In the southern Rockies, near present-day Colorado, these ancestral rocks were disturbed by mountain building approximately 300 million years ago, during the Pennsylvanian. This mountain-building produced the Ancestral Rocky Mountains. They consisted largely of Precambrian metamorphic rock forced upward through layers of the limestone laid down in the shallow sea. The mountains eroded throughout the late Paleozoic and early Mesozoic, leaving extensive deposits of sedimentary rock.

Terranes began colliding with the western edge of North America in the Mississippian (approximately 350 million years ago), causing the Antler orogeny. For 270 million years, the focus of the effects of plate collisions were near the edge of the North American Plate boundary, far to the west of the Rocky Mountain region. It was not until 80 million years ago that these effects began reaching the Rockies.

The current Rocky Mountains arose in the Laramide orogeny from between 80 million and 55 million years ago. For the Canadian Rockies, the mountain building is analogous to pushing a rug on a hardwood floor: the rug bunches up and forms wrinkles (mountains). In Canada, the terranes and subduction are the foot pushing the rug, the ancestral rocks are the rug, and the Canadian Shield in the middle of the continent is the hardwood floor.

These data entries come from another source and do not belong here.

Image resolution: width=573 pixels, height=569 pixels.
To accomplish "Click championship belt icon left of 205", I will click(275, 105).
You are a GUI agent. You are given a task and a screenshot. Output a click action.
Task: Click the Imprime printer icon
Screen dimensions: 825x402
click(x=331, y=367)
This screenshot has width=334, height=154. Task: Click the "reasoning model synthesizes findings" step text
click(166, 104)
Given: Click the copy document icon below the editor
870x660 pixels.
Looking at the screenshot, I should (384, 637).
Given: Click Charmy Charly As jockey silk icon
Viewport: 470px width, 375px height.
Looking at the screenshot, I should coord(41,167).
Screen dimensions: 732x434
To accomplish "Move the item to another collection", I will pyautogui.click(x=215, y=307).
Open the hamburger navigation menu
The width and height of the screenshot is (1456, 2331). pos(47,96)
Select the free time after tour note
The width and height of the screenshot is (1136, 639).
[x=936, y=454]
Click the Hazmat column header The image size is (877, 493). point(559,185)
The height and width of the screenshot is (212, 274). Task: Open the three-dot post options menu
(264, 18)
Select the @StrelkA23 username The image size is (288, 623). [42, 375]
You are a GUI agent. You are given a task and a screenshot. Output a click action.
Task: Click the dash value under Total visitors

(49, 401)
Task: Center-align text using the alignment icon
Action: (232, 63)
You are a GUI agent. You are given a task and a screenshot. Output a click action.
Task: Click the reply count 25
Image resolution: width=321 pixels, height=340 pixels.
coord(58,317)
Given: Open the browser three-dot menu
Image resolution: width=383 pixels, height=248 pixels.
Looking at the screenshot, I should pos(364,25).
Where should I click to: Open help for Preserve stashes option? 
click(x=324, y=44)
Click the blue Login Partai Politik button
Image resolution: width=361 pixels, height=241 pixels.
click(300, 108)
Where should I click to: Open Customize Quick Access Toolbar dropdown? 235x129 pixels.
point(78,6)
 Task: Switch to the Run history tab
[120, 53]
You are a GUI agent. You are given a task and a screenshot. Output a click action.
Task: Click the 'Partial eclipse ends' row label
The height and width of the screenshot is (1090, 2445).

Further south, an unusual subduction may have caused the growth of the Rocky Mountains in the United States, where the Farallon Plate dove at a shallow angle below the North American Plate. This low angle moved the focus of melting and mountain building much farther inland than the normal 200 to 300 mi. Scientists hypothesize that the shallow angle of the subducting plate increased the friction and other interactions with the thick continental mass above it. Tremendous thrusts piled sheets of crust on top of each other, building the broad, high Rocky Mountain range.

Some researchers have proposed that aspects of Rocky Mountain uplift and deformation are better explained by a "hit-and-run" tectonic collision model, in which oblique and transient plate interactions distributed deformation far inland, rather than through long-lived shallow-angle subduction alone. Variants of this interpretation and related alternatives to traditional Cordilleran tectonic models have also been discussed in synthesis and field-based settings, including a Geological Society of America Penrose Conference held in Idaho.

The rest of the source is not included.